As it happens, our OC had a situation a few years ago where two private carports on class B unit subsidiaries had brick walls that were bowing and cracked to the extent that they were unsafe and could collapse, which would bring down the roof and could have killed someone. The cause was that the walls were acting as retaining walls for soil on the adjacent common property. While the walls had been correctly constructed as retaining walls, the common property (reactive clay) soil had been replaced without providing subsoil drainage and the depth of that common property soil had been allowed to increase over years to a greater depth than the walls had been designed to retain.
The OC agreed that the damage to the private property was caused by a defect of the common property and so it was an OC responsibility to rebuilt those carport walls and to do so to current standards.
Anyway, back to your carports. What prompted getting an engineer’s report in the first place? If the carports were built to the standard relevant at the time of construction and have been maintained to that standard and if they are not failing in any way, then I would say there is nothing to be done.
If they are failing in some way and need more than simple maintenance to be made safe and/or just not fall down, then the new work would have meet current standards. The easy answer from an engineer is, of course, to say build a new structure to current standards. Another engineer might well be able to advise some remedial work that would be sufficient as you seem to suggest. If a modification would mitigate some safety risk and could be easily made then you should do it in any case.

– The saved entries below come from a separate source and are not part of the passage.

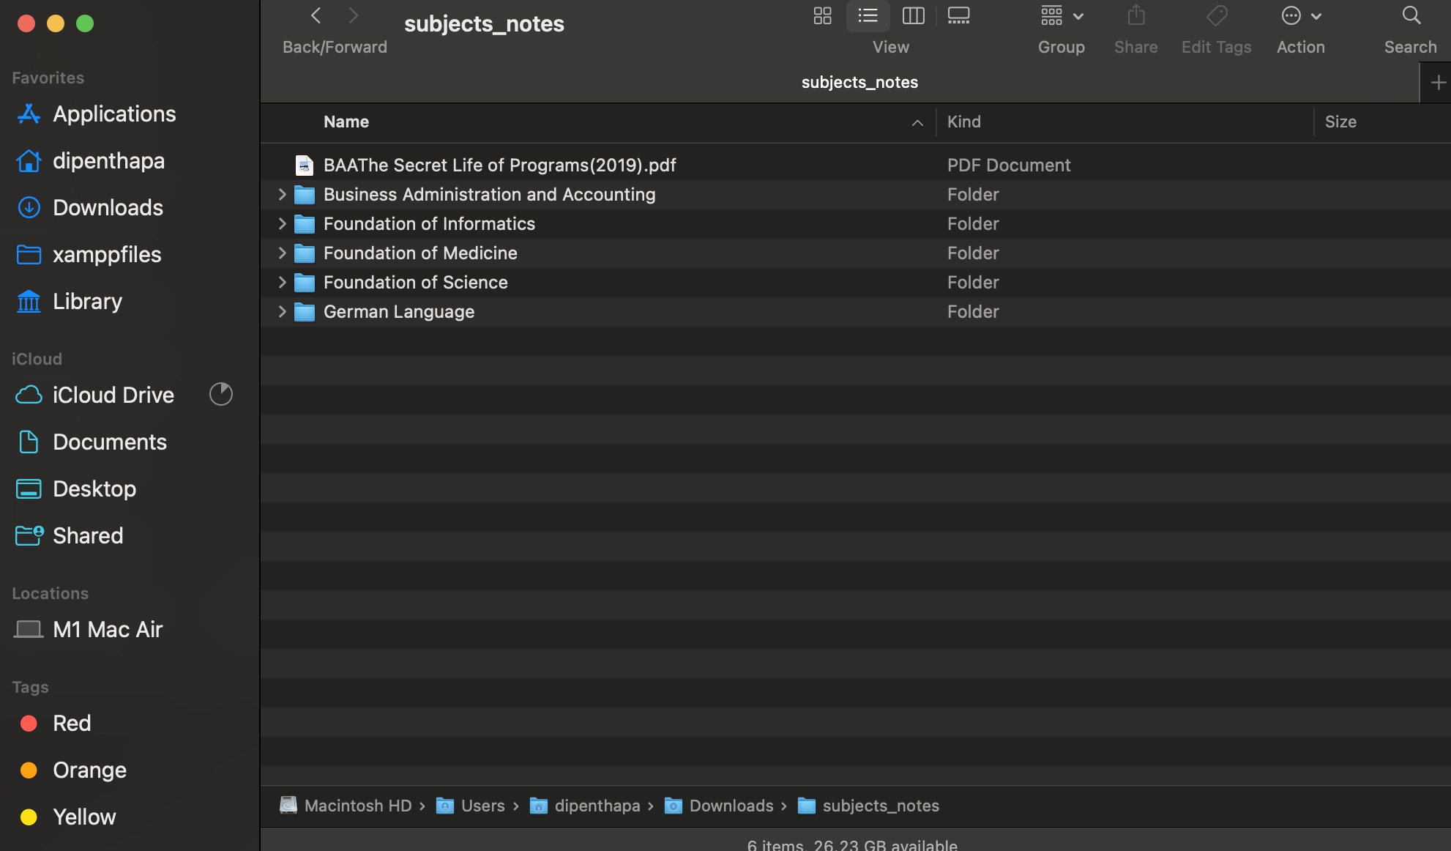This screenshot has width=1451, height=851.
Task: Open the Downloads folder in sidebar
Action: point(108,207)
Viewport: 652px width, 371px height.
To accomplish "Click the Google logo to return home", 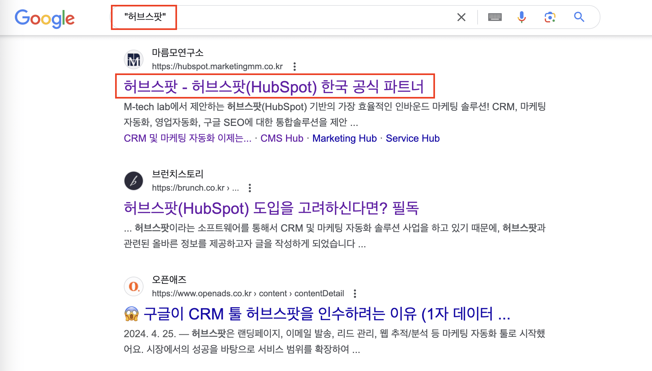I will 44,18.
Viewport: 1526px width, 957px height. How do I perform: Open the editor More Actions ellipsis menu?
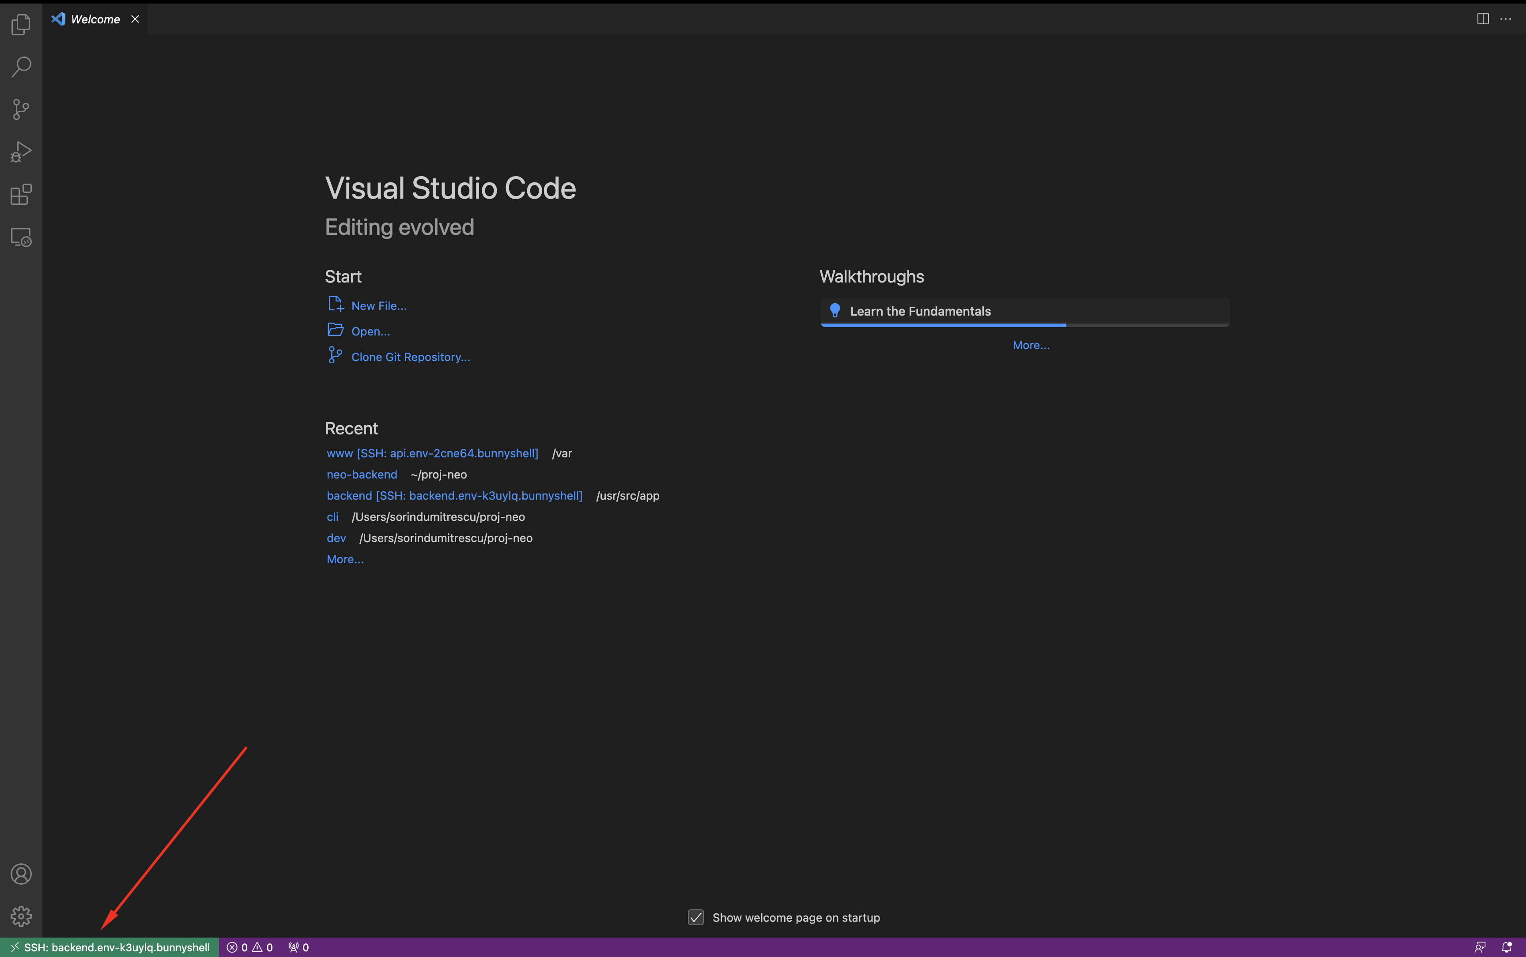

We had a similar situation with playgrounds. Even though it seemed that relatively few things needed fixing, nobody we approached was interested in a solution that would fix our old but well-loved mainly-timber equipment. They just wanted to demolish and replace with boring equipment like the kids would experience anywhere else. We were lucky to find one person who was appropriately qualified to restore and modify our equipment to meet current standards.